Simplify your accounting
You may be able to aggregate a number of separate premiums into a single loan. This will make your accounting less complicated, since you will only need to make one monthly payment instead of several payments.
Predictable monthly instalments
Once you have organised your premium funding loan, you know exactly how much cash you need to come up with each month in order to cover all your insurance needs. If your revenue is seasonal, it may be possible to spread the loan repayments into periods and amounts which harmonise with your revenue cycle, rather than paying equal monthly instalments.
Lock in the interest rate
This may not seem like much of a benefit in the current low-interest rate environment, but it’s still reassuring to know that your loan will have a fixed interest rate.
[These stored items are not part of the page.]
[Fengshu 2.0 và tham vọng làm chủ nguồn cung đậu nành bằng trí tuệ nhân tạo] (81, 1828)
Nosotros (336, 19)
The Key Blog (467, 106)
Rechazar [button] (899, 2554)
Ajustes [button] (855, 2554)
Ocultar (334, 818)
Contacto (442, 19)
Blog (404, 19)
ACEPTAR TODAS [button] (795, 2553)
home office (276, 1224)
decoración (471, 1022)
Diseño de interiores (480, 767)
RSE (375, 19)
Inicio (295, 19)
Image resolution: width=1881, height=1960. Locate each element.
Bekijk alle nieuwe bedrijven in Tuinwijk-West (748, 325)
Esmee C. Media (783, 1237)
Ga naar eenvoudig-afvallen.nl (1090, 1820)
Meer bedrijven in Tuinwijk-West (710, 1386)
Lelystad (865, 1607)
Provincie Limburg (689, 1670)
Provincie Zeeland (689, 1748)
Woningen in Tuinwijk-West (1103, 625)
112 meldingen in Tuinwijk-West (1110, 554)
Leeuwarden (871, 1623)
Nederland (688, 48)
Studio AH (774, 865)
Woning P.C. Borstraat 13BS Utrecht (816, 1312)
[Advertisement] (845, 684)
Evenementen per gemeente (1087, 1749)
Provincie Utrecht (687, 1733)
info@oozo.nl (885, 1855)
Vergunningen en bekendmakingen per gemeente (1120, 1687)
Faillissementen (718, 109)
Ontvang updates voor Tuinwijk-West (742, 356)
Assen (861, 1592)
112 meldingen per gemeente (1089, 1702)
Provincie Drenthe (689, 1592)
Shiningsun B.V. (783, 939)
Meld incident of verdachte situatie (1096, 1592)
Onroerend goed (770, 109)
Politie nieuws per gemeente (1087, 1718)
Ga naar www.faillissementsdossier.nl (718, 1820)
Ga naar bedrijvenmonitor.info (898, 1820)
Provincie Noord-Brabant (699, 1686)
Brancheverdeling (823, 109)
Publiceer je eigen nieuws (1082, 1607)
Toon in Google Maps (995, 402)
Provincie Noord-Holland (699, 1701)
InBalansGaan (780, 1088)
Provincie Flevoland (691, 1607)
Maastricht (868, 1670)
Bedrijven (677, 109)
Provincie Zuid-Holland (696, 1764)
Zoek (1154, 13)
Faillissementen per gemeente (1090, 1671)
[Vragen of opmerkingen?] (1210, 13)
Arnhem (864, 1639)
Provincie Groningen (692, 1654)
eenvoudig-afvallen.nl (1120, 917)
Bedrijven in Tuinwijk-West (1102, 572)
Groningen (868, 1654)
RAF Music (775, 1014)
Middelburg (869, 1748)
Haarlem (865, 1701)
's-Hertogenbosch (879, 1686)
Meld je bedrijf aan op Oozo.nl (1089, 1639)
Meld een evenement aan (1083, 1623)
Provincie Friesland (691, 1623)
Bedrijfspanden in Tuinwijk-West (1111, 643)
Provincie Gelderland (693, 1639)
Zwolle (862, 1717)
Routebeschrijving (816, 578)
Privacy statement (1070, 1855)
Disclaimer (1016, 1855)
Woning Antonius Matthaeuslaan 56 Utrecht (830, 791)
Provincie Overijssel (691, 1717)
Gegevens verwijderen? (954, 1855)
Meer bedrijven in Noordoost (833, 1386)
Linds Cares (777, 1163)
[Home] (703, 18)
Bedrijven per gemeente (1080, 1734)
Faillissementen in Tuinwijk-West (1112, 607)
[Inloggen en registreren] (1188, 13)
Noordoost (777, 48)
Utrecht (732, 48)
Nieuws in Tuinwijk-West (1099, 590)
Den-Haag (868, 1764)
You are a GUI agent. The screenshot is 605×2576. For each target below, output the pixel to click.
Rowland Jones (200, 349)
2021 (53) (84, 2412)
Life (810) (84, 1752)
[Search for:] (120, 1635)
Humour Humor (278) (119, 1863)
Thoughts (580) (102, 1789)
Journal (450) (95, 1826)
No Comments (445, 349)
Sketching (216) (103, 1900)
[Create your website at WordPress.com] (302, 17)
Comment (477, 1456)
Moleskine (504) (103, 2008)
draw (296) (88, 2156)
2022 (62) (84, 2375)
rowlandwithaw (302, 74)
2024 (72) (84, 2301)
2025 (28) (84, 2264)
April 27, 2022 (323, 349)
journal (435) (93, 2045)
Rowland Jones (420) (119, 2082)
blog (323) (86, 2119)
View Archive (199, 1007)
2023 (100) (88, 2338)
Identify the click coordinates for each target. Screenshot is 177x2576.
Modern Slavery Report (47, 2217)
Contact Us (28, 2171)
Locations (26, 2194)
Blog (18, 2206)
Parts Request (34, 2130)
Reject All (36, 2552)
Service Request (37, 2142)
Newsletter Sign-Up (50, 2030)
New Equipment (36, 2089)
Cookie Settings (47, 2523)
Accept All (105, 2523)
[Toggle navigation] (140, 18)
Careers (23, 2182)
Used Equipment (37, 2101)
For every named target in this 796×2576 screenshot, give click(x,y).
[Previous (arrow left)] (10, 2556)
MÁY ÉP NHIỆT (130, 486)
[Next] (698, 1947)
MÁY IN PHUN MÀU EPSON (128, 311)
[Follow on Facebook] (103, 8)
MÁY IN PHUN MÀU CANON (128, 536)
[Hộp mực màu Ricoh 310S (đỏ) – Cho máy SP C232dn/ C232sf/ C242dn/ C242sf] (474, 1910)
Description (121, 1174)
You can get on with running your business in the knowledge that there will be no unpleasant surprises.
Tax-deductible interest cost
Although taking out a loan to finance your insurance premiums does mean that your cost will be higher, as a result of interest charges and any loan establishment fee, the interest and fees you pay will be tax-deductible business costs.
Free up cash flow
This is the major benefit. Funding your insurance premiums puts you back in control of your business cash flow. You’ll be able to continue purchasing inventory and materials, as well as paying your employees and suppliers without interruption. You might even be able to invest in assets to grow your business.